🤖 AI Summary
This work addresses a critical gap in existing knowledge distillation theory by analyzing the convergence behavior of student models trained via stochastic gradient descent (SGD), particularly when the teacher provides Bayesian class probabilities or their noisy estimates. From a Bayesian perspective, this study establishes the first convergence theory for SGD-trained student models, demonstrating that exact Bayesian class probabilities reduce gradient variance and eliminate neighborhood terms in the optimization dynamics. Furthermore, it quantifies how noise in teacher outputs affects generalization. Building on these theoretical insights, the authors propose employing Bayesian deep learning models as teachers to enhance distillation performance. Empirical results validate the theory, showing up to a 4.27% improvement in student accuracy and a 30% reduction in training noise during convergence.
📝 Abstract
Knowledge Distillation (KD) is a central paradigm for transferring knowledge from a large teacher network to a typically smaller student model, often by leveraging soft probabilistic outputs. While KD has shown strong empirical success in numerous applications, its theoretical underpinnings remain only partially understood. In this work, we adopt a Bayesian perspective on KD to rigorously analyze the convergence behavior of students trained with Stochastic Gradient Descent (SGD). We study two regimes: $(i)$ when the teacher provides the exact Bayes Class Probabilities (BCPs); and $(ii)$ supervision with noisy approximations of the BCPs.

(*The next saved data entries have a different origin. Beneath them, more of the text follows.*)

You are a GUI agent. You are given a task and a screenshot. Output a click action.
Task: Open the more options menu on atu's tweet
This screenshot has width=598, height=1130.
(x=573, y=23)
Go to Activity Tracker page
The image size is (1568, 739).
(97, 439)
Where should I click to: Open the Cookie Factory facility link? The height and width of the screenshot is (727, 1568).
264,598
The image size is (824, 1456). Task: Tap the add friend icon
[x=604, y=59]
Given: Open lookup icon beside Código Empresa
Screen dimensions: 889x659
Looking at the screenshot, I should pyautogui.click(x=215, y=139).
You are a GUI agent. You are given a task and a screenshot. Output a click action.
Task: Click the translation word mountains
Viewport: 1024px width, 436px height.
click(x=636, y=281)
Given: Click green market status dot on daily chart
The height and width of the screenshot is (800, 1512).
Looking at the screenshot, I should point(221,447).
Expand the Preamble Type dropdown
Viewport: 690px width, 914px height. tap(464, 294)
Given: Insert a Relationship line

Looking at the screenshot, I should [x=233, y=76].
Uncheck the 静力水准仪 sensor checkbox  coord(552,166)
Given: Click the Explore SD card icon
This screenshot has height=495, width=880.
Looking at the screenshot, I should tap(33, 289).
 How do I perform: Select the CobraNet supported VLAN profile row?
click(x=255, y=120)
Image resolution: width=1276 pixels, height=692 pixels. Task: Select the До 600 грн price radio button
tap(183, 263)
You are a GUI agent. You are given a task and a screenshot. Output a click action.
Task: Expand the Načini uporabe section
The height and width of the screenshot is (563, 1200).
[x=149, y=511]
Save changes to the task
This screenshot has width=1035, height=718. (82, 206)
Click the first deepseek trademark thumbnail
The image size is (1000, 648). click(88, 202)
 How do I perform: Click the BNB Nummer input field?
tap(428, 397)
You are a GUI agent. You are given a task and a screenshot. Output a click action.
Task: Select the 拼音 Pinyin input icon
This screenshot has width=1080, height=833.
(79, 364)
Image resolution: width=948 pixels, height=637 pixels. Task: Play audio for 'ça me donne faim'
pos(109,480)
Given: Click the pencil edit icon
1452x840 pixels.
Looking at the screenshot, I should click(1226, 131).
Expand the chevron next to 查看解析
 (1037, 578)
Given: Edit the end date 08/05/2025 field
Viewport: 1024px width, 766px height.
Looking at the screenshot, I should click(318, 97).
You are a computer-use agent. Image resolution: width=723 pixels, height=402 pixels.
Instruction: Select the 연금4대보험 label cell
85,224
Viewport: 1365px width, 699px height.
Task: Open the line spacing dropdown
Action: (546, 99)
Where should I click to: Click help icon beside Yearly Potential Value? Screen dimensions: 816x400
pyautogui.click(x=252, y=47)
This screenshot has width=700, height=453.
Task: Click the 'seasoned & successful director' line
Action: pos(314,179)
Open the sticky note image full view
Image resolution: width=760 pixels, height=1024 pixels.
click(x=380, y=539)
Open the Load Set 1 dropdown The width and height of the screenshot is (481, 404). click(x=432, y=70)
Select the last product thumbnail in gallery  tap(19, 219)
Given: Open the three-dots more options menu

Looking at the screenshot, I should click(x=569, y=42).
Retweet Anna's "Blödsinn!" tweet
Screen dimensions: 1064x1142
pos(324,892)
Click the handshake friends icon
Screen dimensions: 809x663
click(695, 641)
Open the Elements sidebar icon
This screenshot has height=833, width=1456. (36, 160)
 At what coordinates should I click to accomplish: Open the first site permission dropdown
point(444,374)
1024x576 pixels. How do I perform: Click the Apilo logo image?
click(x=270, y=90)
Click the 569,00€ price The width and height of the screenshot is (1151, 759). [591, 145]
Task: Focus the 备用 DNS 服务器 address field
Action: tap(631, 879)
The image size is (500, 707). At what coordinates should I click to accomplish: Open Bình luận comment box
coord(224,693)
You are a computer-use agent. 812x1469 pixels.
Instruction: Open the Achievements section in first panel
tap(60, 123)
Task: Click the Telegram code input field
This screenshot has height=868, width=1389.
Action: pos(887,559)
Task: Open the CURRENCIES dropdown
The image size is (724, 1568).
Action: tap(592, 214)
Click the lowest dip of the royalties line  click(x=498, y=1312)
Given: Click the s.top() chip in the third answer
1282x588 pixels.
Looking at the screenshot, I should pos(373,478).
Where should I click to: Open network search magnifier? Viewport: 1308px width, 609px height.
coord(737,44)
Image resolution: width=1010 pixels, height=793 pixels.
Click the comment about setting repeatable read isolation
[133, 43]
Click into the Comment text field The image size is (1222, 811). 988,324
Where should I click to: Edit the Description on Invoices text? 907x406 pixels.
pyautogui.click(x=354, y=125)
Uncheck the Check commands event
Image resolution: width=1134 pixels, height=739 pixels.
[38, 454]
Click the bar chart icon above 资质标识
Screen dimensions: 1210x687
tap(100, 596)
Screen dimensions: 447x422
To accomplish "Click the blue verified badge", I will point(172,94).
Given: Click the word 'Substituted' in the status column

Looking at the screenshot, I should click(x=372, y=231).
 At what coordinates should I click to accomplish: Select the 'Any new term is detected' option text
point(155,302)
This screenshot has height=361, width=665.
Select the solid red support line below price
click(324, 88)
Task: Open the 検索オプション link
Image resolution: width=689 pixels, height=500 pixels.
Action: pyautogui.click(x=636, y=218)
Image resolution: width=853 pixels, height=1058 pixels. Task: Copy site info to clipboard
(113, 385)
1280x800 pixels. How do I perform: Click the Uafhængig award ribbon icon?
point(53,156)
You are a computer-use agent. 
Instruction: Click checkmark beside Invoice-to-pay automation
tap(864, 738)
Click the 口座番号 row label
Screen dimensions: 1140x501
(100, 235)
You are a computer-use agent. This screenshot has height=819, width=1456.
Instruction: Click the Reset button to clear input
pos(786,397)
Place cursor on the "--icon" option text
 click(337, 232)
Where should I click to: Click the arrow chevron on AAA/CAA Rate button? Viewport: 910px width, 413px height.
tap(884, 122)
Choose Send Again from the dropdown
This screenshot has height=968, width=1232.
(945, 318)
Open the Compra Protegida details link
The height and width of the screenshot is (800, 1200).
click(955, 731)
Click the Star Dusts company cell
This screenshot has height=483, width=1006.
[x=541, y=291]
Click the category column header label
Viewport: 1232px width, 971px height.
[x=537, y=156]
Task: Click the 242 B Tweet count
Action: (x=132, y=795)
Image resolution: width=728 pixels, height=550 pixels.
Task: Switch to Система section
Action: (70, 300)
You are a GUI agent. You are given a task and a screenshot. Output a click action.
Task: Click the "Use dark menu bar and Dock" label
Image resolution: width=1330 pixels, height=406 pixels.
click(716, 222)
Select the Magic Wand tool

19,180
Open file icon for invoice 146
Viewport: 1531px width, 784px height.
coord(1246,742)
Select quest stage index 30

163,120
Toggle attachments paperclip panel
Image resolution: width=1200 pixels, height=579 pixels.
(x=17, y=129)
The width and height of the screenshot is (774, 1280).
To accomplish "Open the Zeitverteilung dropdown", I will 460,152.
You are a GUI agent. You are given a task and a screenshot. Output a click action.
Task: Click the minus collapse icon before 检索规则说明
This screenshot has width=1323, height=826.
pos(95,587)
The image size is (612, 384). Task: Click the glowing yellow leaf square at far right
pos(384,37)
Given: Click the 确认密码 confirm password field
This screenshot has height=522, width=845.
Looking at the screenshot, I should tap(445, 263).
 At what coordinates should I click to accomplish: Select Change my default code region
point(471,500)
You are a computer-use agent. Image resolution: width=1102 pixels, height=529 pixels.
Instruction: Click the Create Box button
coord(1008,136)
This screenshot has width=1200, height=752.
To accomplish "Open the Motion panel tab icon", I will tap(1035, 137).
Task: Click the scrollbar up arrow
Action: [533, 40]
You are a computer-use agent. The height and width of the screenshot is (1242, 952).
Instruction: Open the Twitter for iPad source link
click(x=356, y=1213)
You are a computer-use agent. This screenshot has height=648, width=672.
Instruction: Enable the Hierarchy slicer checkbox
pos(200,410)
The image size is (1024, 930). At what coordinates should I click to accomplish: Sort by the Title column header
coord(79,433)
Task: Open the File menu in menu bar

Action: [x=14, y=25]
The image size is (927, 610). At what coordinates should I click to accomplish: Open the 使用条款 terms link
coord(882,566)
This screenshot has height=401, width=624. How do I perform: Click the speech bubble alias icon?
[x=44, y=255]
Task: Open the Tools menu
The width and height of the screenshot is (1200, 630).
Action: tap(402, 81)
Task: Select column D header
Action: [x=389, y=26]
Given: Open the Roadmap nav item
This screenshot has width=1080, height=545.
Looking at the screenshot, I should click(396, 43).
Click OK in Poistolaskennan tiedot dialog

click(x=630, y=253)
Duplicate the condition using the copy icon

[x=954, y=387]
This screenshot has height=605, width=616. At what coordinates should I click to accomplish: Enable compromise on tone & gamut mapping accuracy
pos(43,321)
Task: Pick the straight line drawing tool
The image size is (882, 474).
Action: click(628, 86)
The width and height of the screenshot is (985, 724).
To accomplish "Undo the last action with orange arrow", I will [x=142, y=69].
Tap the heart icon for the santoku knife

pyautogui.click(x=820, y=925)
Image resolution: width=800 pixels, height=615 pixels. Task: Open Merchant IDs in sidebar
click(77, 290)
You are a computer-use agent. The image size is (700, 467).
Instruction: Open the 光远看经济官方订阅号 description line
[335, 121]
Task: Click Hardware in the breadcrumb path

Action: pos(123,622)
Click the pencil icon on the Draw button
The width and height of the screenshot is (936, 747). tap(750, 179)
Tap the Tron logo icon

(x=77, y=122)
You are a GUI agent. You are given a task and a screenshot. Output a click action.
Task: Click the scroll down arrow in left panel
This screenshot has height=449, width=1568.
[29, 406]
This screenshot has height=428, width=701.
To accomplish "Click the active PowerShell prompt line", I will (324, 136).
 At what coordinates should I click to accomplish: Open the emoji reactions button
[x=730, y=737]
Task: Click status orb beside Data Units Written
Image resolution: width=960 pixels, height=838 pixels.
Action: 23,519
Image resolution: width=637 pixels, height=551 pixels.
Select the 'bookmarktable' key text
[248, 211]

Our analysis shows that learning from BCPs yields variance reduction and removes neighborhood terms in the convergence bounds compared to one-hot supervision. We further characterize how the level of noise affects generalization and accuracy. Motivated by these insights, we advocate the use of Bayesian deep learning models, which typically provide improved estimates of the BCPs, as teachers in KD. Consistent with our analysis, we experimentally demonstrate that students distilled from Bayesian teachers not only achieve higher accuracies (up to +4.27%), but also exhibit more stable convergence (up to 30% less noise), compared to students distilled from deterministic teachers.